- **INSTRUCTIONS**
**1.** Translate this sentence from the peer feedback text into Spanish: "Peer feedback provides students opportunities to learn from each other."
**2.** According to the peer feedback text, what other terms can peer feedback be called?

- **EXCERPTED TEXT**
= Peer feedback =

Practice where feedback is given by one student to another student

Peer feedback is a practice where feedback is given by one student to another. Peer feedback provides students opportunities to learn from each other. After students finish a writing assignment but before the assignment is handed in to the instructor for a grade, the students have to work together to check each other's work and give comments to the peer partner. Comments from peers are called as peer feedback. Peer feedback can be in the form of corrections, opinions, suggestions, or ideas to each other. Ideally, peer feedback is a two-way process in which one cooperates with the other.

==Definition==
Peer feedback involves providing opportunities for students to talk and listen, write, read meaningfully, and reflect on the content, ideas, issues, and concerns of an academic subject. Peer feedback can be defined as "a communication process through which learners enter into dialogues related to performance and standards." Peers should look for missing details, ask questions about parts that are confusing, and praise what they enjoyed. Peer feedback may be referred to by many terms such as peer evaluation, peer critiquing, peer editing, or peer response. Some researchers consider peer feedback as an effective technique for the development of the students' writing whilst others promote its use in oral presentation activities. Others prefer instructor feedback to peer feedback. As a collaborative process of providing feedback and constructive criticism of each other's work, peer feedback has long been regarded as a valuable tool to improve writing skills.

==Benefits==
According to Atay and Kurt, there are positive effects to peer feedback in a classroom setting. First, it provides diversity with teaching compared with the traditional way of giving teacher feedback. In peer feedback sessions, students do not just listen to teacher instructions, but work with their peers and tend to get more practice. Students' anxiety may become lower which can increase learning motivation.

Second, sharing opinions with peers is helpful in building and increasing one's confidence. Clearly expressing what one is trying to say requires confidence and sufficient knowledge; people need to self dress what to say with their own knowledge or experiences. Thus, giving useful feedback definitely strengthens one's confidence. Moreover, peer feedback helps student to take more responsibilities in learning process. Besides doing assignments, students have to read others' work carefully as well so that one is not only responsible for his/her own work but also the others'.

When peer feedback is established it allows students to interact with their peers and creates high social skills while learning material more effectively. Interaction with other students allows students to have better social approaches when interacting. Learning by peer feedback gives students more of an opportunity to work as a unit instead of individuals working alone. Working in groups gives students more useful life skill that well help prepare them for the future. Peer feedback gives more control to the student, the student can decide if they want to use the criticism their peers are giving them or not. When given options more students are more likely to give and absorb more feedback. Peer feedback has confirmed an increase in affect; students that have increasing responsibilities have more drive towards their work and a spike in confidence. Furthermore, Kristanto (2018) found that peer feedback is an essential element of peer assessment. In peer assessment, feedback from peers can provide suggestions or correction for students' future works as companion of the received grade.

Word and element location records:
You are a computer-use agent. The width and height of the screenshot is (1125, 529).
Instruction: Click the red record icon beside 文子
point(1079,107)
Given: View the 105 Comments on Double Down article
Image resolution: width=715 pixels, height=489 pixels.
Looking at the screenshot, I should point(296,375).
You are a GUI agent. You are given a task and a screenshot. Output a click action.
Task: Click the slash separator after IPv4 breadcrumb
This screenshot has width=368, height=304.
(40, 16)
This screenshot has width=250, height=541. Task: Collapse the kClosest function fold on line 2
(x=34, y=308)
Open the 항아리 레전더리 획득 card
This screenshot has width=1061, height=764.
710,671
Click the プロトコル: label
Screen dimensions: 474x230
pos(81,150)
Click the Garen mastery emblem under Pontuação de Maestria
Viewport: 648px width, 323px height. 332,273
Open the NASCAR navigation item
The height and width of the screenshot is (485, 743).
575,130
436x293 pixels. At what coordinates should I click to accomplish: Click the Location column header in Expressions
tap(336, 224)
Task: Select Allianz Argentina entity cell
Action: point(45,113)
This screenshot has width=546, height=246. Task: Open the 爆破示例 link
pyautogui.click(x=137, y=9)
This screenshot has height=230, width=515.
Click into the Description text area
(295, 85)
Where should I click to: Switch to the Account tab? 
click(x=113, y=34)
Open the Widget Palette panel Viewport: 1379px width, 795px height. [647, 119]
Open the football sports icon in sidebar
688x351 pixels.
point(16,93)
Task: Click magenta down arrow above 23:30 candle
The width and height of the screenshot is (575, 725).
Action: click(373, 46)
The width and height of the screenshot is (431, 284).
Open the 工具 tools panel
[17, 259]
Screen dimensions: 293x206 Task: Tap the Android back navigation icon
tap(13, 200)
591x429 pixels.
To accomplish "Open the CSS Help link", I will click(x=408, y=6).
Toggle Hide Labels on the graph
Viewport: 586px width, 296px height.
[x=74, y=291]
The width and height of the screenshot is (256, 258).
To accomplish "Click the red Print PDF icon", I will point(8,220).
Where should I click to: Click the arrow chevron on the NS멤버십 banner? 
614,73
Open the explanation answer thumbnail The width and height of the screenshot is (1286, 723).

- **SOLUTIONS TO THE TASKS**
**1.** La retroalimentación entre pares ofrece a los estudiantes oportunidades de aprender unos de otros.

**2.** Peer evaluation, peer critiquing, peer editing, or peer response.